- _INPUT RECORDS_:
*** Block opens ***

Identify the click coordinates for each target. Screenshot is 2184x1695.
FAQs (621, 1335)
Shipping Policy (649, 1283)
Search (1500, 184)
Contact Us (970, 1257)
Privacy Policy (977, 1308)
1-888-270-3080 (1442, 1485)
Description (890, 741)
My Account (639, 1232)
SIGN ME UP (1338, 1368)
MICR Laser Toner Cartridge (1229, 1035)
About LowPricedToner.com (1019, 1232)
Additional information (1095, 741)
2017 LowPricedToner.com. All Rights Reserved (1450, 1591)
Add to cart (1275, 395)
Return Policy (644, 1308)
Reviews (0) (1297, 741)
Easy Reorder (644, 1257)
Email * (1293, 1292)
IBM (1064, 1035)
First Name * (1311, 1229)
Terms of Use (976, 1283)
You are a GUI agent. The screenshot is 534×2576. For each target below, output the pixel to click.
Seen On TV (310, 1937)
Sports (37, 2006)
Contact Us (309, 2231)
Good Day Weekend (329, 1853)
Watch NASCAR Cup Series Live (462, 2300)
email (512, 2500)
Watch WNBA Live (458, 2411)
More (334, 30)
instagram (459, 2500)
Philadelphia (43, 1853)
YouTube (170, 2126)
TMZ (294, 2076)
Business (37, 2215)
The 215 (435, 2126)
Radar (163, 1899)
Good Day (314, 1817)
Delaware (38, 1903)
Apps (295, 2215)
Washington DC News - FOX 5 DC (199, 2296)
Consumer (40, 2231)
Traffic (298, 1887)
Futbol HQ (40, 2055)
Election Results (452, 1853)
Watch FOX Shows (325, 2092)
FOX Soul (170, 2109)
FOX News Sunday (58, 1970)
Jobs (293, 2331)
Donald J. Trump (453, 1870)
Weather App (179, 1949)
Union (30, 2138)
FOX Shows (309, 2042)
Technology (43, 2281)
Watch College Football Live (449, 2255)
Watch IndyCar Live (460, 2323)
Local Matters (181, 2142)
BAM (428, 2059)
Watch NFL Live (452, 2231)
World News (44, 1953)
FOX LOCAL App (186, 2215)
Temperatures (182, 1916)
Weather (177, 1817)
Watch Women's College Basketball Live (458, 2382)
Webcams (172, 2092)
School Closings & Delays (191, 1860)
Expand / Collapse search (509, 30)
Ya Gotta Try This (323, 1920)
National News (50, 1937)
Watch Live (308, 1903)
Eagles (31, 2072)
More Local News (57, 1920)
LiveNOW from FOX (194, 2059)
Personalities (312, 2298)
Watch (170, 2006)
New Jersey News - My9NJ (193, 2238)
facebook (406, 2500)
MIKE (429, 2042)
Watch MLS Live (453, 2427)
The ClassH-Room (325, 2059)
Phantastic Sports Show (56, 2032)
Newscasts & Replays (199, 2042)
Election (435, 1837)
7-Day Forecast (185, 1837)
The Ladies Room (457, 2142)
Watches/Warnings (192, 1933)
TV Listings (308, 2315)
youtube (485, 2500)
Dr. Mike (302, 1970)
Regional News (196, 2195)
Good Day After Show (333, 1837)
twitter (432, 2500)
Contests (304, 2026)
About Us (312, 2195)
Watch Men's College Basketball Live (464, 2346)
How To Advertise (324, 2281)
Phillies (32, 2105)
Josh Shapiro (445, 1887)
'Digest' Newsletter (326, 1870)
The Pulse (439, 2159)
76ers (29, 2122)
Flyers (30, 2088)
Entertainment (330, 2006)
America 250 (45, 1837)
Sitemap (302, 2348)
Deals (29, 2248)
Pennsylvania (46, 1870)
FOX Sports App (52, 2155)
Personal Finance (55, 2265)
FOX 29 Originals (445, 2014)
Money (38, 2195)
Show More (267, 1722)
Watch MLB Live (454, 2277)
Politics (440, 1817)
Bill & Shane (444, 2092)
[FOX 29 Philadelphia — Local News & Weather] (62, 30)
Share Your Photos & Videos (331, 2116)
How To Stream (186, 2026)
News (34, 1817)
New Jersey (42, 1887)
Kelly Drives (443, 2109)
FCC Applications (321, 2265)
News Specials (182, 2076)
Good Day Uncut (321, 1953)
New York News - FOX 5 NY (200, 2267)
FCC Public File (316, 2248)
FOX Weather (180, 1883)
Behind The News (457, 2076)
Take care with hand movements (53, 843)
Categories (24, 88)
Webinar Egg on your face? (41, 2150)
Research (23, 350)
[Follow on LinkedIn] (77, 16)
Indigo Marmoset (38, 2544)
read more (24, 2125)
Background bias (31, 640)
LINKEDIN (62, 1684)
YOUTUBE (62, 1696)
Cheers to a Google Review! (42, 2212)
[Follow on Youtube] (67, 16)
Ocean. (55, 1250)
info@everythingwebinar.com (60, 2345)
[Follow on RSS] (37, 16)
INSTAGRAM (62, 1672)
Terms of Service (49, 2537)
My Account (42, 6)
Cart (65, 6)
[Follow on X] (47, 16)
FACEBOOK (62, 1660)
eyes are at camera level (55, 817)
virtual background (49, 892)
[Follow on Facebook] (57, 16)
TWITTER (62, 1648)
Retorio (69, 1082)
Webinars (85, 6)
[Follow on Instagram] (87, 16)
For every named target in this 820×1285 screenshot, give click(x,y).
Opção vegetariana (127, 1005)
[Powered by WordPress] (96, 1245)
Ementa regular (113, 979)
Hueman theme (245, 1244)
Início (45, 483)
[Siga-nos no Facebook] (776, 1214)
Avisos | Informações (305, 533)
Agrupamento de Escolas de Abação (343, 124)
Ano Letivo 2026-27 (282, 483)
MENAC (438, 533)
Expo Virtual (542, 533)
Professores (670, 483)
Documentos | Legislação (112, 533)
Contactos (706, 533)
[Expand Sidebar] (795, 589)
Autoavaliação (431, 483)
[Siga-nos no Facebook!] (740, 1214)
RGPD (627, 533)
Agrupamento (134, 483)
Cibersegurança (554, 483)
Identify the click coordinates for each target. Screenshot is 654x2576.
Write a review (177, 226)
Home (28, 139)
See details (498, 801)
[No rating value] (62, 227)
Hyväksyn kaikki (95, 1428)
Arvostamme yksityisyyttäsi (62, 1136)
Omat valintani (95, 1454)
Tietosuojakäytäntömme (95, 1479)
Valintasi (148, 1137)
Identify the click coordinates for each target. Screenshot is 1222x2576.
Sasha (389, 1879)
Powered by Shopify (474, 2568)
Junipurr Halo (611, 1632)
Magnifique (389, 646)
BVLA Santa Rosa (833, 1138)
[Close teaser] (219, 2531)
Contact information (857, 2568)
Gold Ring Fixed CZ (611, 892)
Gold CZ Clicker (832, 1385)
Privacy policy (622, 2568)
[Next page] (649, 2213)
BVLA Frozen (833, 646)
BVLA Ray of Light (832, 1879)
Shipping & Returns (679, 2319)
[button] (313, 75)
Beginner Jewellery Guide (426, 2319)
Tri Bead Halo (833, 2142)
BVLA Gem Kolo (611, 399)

*** Block closes ***

- _DIRECTIONS_: In the material above, the line with "[No rating value] (62, 227)" marks the start. Print it and every line after it through the last, exactly.

- _REPLY TO THE TASK_:
[No rating value] (62, 227)
Hyväksyn kaikki (95, 1428)
Arvostamme yksityisyyttäsi (62, 1136)
Omat valintani (95, 1454)
Tietosuojakäytäntömme (95, 1479)
Valintasi (148, 1137)
Identify the click coordinates for each target. Screenshot is 1222x2576.
Sasha (389, 1879)
Powered by Shopify (474, 2568)
Junipurr Halo (611, 1632)
Magnifique (389, 646)
BVLA Santa Rosa (833, 1138)
[Close teaser] (219, 2531)
Contact information (857, 2568)
Gold Ring Fixed CZ (611, 892)
Gold CZ Clicker (832, 1385)
Privacy policy (622, 2568)
[Next page] (649, 2213)
BVLA Frozen (833, 646)
BVLA Ray of Light (832, 1879)
Shipping & Returns (679, 2319)
[button] (313, 75)
Beginner Jewellery Guide (426, 2319)
Tri Bead Halo (833, 2142)
BVLA Gem Kolo (611, 399)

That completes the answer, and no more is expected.